==== Provided data
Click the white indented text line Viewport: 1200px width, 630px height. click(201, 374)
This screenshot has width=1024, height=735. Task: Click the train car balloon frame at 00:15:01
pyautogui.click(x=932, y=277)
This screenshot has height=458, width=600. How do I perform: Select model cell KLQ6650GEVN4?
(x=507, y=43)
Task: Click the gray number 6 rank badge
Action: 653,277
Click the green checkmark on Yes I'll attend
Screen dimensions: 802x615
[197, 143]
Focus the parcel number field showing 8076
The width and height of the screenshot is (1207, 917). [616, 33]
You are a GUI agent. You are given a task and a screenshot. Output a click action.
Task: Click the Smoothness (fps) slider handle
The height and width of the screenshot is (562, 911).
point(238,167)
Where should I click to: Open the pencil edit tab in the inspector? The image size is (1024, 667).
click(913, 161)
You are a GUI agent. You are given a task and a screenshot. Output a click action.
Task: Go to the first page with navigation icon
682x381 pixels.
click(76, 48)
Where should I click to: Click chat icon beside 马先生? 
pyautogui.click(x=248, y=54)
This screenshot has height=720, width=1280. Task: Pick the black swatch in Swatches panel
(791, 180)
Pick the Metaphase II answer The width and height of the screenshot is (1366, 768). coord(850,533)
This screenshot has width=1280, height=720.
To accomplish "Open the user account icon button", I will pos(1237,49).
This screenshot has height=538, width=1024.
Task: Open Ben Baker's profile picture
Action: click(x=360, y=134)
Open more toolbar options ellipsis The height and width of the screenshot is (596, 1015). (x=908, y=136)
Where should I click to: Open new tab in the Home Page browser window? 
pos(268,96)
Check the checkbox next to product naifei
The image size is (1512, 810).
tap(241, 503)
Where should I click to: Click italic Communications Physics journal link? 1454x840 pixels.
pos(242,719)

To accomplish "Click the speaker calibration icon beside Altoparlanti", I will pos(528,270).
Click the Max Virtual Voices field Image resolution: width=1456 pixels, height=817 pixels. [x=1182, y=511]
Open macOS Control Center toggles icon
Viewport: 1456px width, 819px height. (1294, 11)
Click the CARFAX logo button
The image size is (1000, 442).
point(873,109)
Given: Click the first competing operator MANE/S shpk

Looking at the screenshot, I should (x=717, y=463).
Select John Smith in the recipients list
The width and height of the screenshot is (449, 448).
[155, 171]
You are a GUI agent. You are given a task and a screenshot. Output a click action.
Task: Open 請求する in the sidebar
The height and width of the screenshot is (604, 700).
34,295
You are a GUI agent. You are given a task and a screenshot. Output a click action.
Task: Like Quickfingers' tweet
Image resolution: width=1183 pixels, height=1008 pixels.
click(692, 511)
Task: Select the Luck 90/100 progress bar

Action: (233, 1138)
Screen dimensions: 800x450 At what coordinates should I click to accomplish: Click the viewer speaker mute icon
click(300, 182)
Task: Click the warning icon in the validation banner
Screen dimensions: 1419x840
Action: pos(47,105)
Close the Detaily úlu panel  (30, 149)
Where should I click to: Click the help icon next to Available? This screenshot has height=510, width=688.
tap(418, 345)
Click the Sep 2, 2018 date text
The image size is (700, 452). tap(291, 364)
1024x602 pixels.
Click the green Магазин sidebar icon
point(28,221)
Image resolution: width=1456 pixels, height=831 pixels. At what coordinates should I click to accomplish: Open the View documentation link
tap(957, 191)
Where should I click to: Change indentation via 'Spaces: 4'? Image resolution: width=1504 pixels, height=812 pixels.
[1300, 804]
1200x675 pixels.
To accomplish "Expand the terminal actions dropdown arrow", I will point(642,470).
========
Problem description: Rewrite every line of the records above as a Markdown table with two columns, Row and Line, where Row numbers each line and Line holds its text. Leave out blank lines.

Output for this task:
| Row | Line |
|---|---|
| 1 | Click the white indented text line Viewport: 1200px width, 630px height. click(201, 374) |
| 2 | This screenshot has width=1024, height=735. Task: Click the train car balloon frame at 00:15:01 |
| 3 | pyautogui.click(x=932, y=277) |
| 4 | This screenshot has height=458, width=600. How do I perform: Select model cell KLQ6650GEVN4? |
| 5 | (x=507, y=43) |
| 6 | Task: Click the gray number 6 rank badge |
| 7 | Action: 653,277 |
| 8 | Click the green checkmark on Yes I'll attend |
| 9 | Screen dimensions: 802x615 |
| 10 | [197, 143] |
| 11 | Focus the parcel number field showing 8076 |
| 12 | The width and height of the screenshot is (1207, 917). [616, 33] |
| 13 | You are a GUI agent. You are given a task and a screenshot. Output a click action. |
| 14 | Task: Click the Smoothness (fps) slider handle |
| 15 | The height and width of the screenshot is (562, 911). |
| 16 | point(238,167) |
| 17 | Where should I click to: Open the pencil edit tab in the inspector? The image size is (1024, 667). |
| 18 | click(913, 161) |
| 19 | You are a GUI agent. You are given a task and a screenshot. Output a click action. |
| 20 | Task: Go to the first page with navigation icon |
| 21 | 682x381 pixels. |
| 22 | click(76, 48) |
| 23 | Where should I click to: Click chat icon beside 马先生?  |
| 24 | pyautogui.click(x=248, y=54) |
| 25 | This screenshot has height=720, width=1280. Task: Pick the black swatch in Swatches panel |
| 26 | (791, 180) |
| 27 | Pick the Metaphase II answer The width and height of the screenshot is (1366, 768). coord(850,533) |
| 28 | This screenshot has width=1280, height=720. |
| 29 | To accomplish "Open the user account icon button", I will pos(1237,49). |
| 30 | This screenshot has height=538, width=1024. |
| 31 | Task: Open Ben Baker's profile picture |
| 32 | Action: click(x=360, y=134) |
| 33 | Open more toolbar options ellipsis The height and width of the screenshot is (596, 1015). (x=908, y=136) |
| 34 | Where should I click to: Open new tab in the Home Page browser window?  |
| 35 | pos(268,96) |
| 36 | Check the checkbox next to product naifei |
| 37 | The image size is (1512, 810). |
| 38 | tap(241, 503) |
| 39 | Where should I click to: Click italic Communications Physics journal link? 1454x840 pixels. |
| 40 | pos(242,719) |
| 41 | To accomplish "Click the speaker calibration icon beside Altoparlanti", I will pos(528,270). |
| 42 | Click the Max Virtual Voices field Image resolution: width=1456 pixels, height=817 pixels. [x=1182, y=511] |
| 43 | Open macOS Control Center toggles icon |
| 44 | Viewport: 1456px width, 819px height. (1294, 11) |
| 45 | Click the CARFAX logo button |
| 46 | The image size is (1000, 442). |
| 47 | point(873,109) |
| 48 | Given: Click the first competing operator MANE/S shpk |
| 49 | Looking at the screenshot, I should (x=717, y=463). |
| 50 | Select John Smith in the recipients list |
| 51 | The width and height of the screenshot is (449, 448). |
| 52 | [155, 171] |
| 53 | You are a GUI agent. You are given a task and a screenshot. Output a click action. |
| 54 | Task: Open 請求する in the sidebar |
| 55 | The height and width of the screenshot is (604, 700). |
| 56 | 34,295 |
| 57 | You are a GUI agent. You are given a task and a screenshot. Output a click action. |
| 58 | Task: Like Quickfingers' tweet |
| 59 | Image resolution: width=1183 pixels, height=1008 pixels. |
| 60 | click(692, 511) |
| 61 | Task: Select the Luck 90/100 progress bar |
| 62 | Action: (233, 1138) |
| 63 | Screen dimensions: 800x450 At what coordinates should I click to accomplish: Click the viewer speaker mute icon |
| 64 | click(300, 182) |
| 65 | Task: Click the warning icon in the validation banner |
| 66 | Screen dimensions: 1419x840 |
| 67 | Action: pos(47,105) |
| 68 | Close the Detaily úlu panel  (30, 149) |
| 69 | Where should I click to: Click the help icon next to Available? This screenshot has height=510, width=688. |
| 70 | tap(418, 345) |
| 71 | Click the Sep 2, 2018 date text |
| 72 | The image size is (700, 452). tap(291, 364) |
| 73 | 1024x602 pixels. |
| 74 | Click the green Магазин sidebar icon |
| 75 | point(28,221) |
| 76 | Image resolution: width=1456 pixels, height=831 pixels. At what coordinates should I click to accomplish: Open the View documentation link |
| 77 | tap(957, 191) |
| 78 | Where should I click to: Change indentation via 'Spaces: 4'? Image resolution: width=1504 pixels, height=812 pixels. |
| 79 | [1300, 804] |
| 80 | 1200x675 pixels. |
| 81 | To accomplish "Expand the terminal actions dropdown arrow", I will point(642,470). |